Graduate Committee Reports upon the Project.

NO WRITER ATTRIBUTED

The Committee of Graduates appointed to report on the University Club project have prepared the following address:

At an informal meeting of Harvard men, held in Boston on December 2, the undersigned were appointed a committee to report on the plan to establish a University Club at Harvard. It is most important that the committee shall have the fullest possible expression of opinion from the present body of students and they therefore request every member of the University who is interested for or against this plan to communicate with them.

There are in Cambridge this year about 2900 students, of whom 1767 are in the Academic Department, 460 in the Law School, 340 in the Scientific School, 276 in the Graduate School, 41 in the Divinity School. So far as the committee are aware, the present social organizations embrace only undergraduates of the three upper classes of the Academic Department, and not more than 125 members of any class belong to those organizations. In other words, 2600 or 2700 men in Cambridge have no organized social connections whatever.
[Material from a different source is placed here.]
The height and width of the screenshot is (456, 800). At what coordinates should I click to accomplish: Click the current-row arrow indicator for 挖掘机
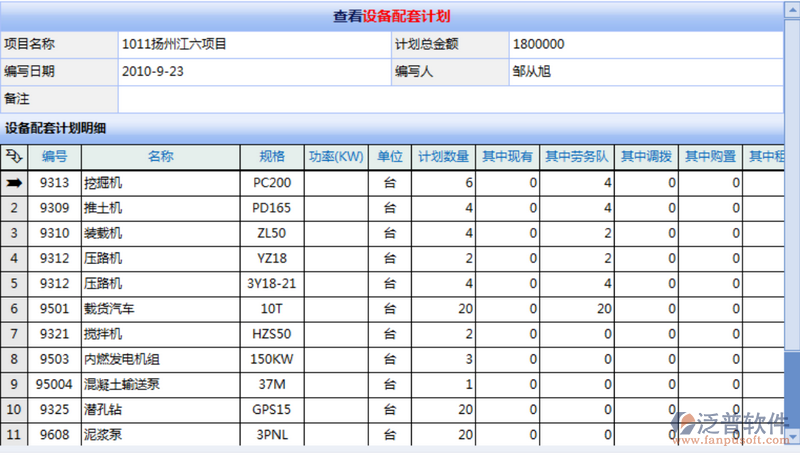pyautogui.click(x=15, y=183)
It has been suggested, therefore, that a University Club or Union, to which men from all classes and schools and departments should be eligible, would meet a want now felt by large numbers of students. Such an institution would require a spacious and handsome clubhouse, situated in a central spot; it would provide a reading-room, where the leading newspapers and periodicals would be on file, smoking room, a library, a billiard-room, a large hall for meetings, and a restaurant. It would naturally come to be a resort for graduates, who feel more and more the need of a meeting place to which they can go when in Cambridge; it would also serve as a proper place for putting up strangers. Furthermore, it would in nowise compete or conflict with the existing small clubs and societies maintained by the undergraduates; it would simply offer the advantages above mentioned to any member of the University who wished to pay what they would cost-say, a fee of ten dollars a year.

The committee therefore ask every one of the 2600 non-society students and of the 300 who belong to existing societies, to send to the secretary of the committee, Mr. William R. Thayer, 8 Berkeley street, Cambridge, an opinion on this subject. Every suggestion will be welcomed, and it is hoped that every man will reply at least by postal card. Such replies, if favorable, will not be regarded as pledges to join a University Club, if it be formed, but simply as indications of the opinions of those most concerned in this plan,- the students themselves. It may be added that at Cambridge, England, the Union-which costs more and offers less than the scheme above-described-had 1465 members last year-nearly fifty per cent of the University.

CHARLES FRANCIS ADAMS, WILLIAM ROSCOE THAYER, HENRY E. WARNER, THOMAS C. THACHER, WILLIAM ENDICOTT, 3D, Committee.BOSTON, Dec. 14, 1895.